* REQUIRED ACTION *
Across the records below, how many lines include the string "height"? State the number and nothing more.

* DATA RECORDS *
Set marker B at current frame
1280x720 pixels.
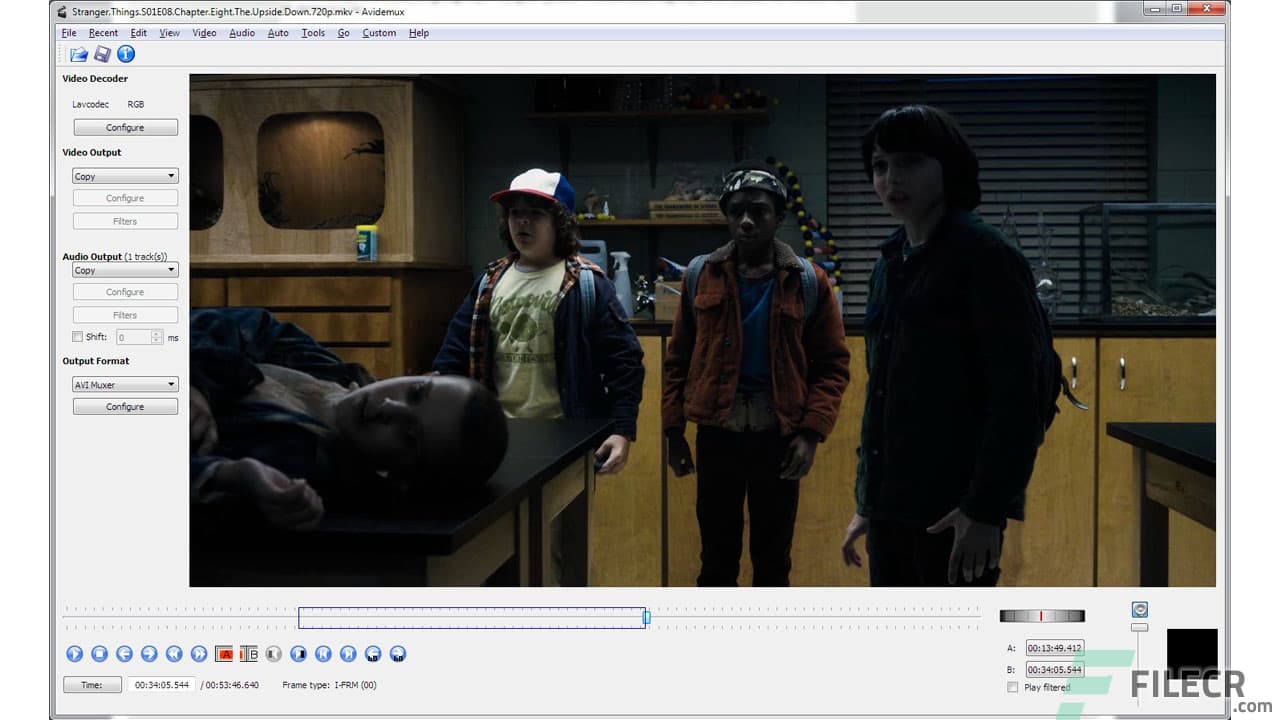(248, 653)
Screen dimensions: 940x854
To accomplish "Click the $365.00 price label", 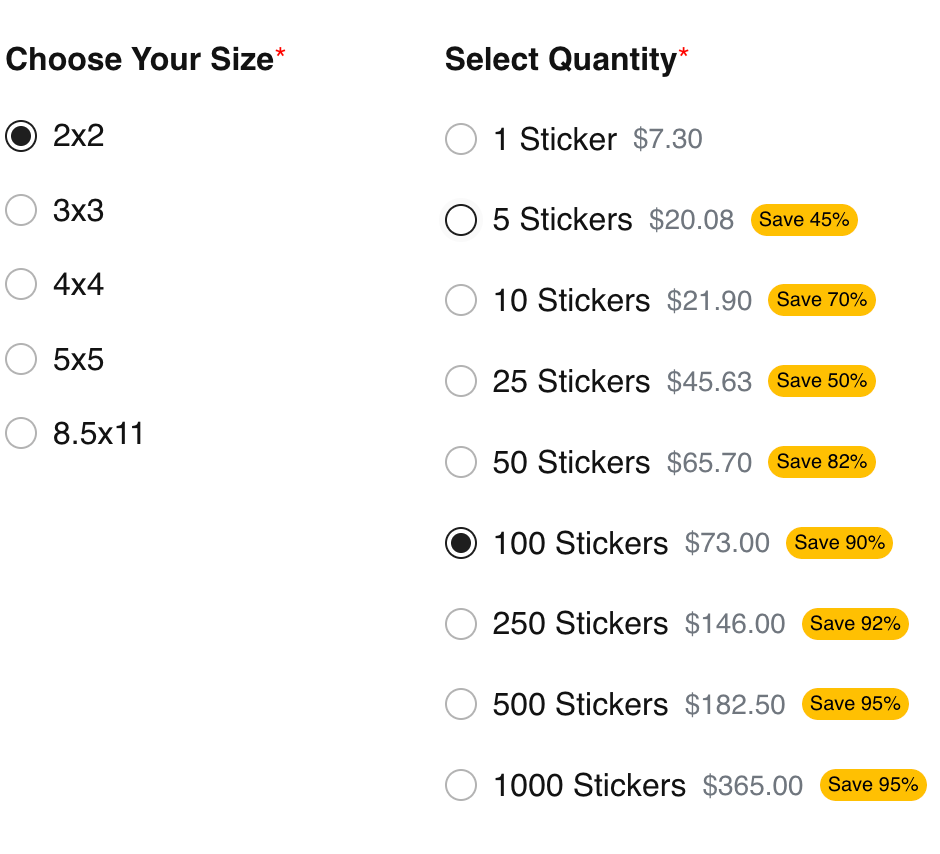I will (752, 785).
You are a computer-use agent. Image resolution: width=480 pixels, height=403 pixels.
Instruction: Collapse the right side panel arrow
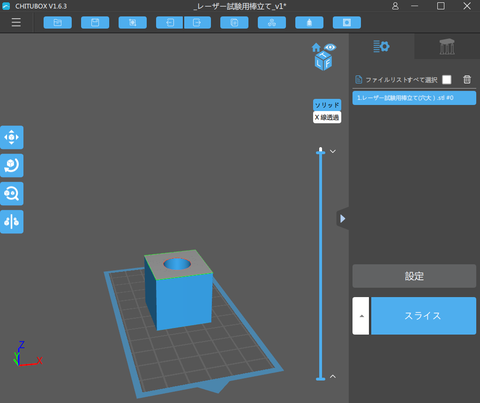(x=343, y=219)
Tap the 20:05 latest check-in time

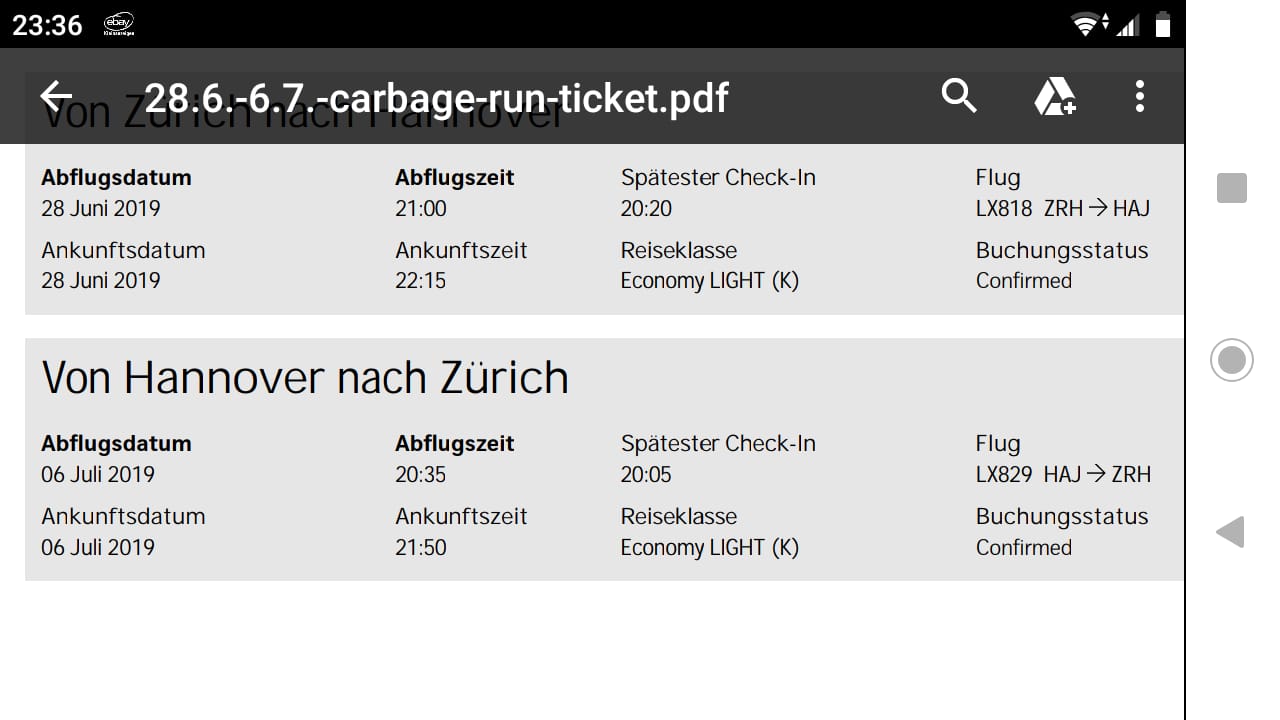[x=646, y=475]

==

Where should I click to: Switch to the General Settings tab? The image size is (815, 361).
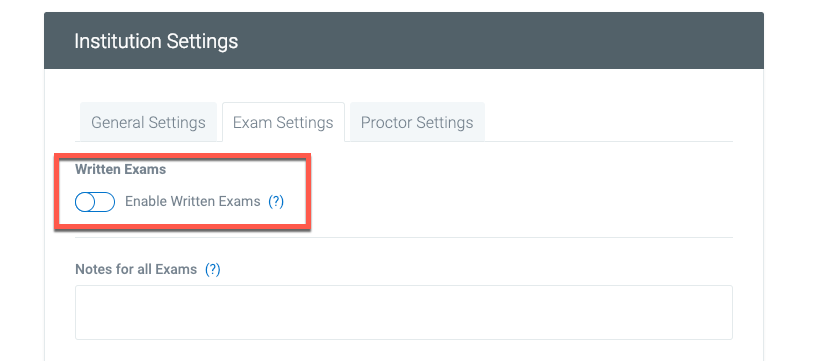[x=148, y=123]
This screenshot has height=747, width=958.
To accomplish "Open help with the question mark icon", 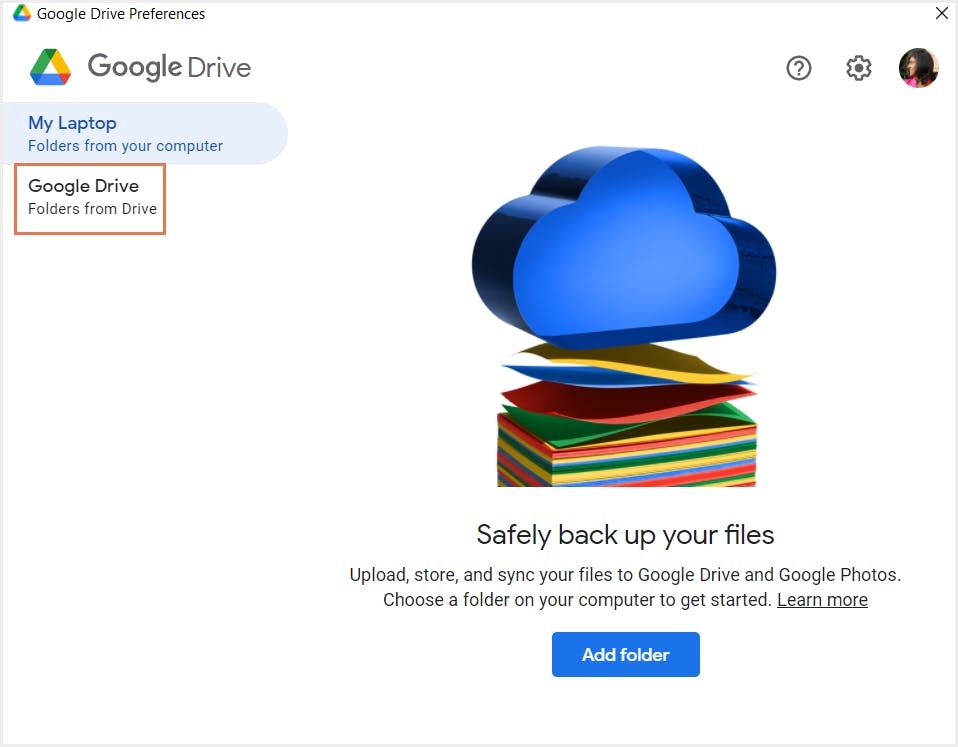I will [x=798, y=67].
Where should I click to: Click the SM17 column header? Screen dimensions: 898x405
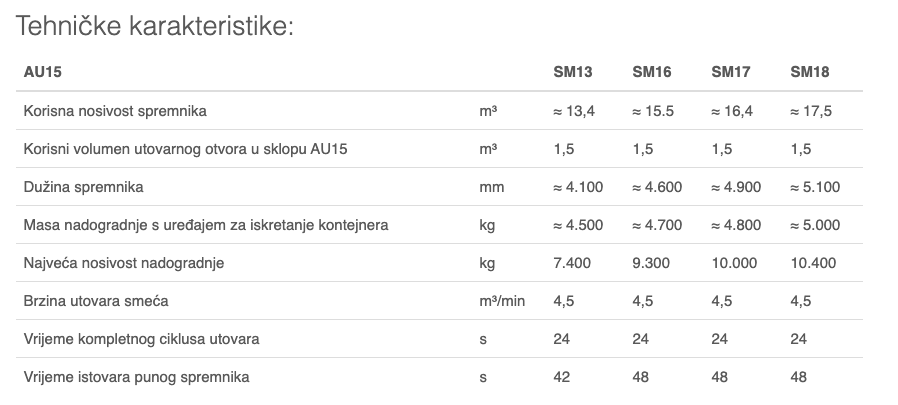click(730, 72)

* SOLVED PROBLEM *
2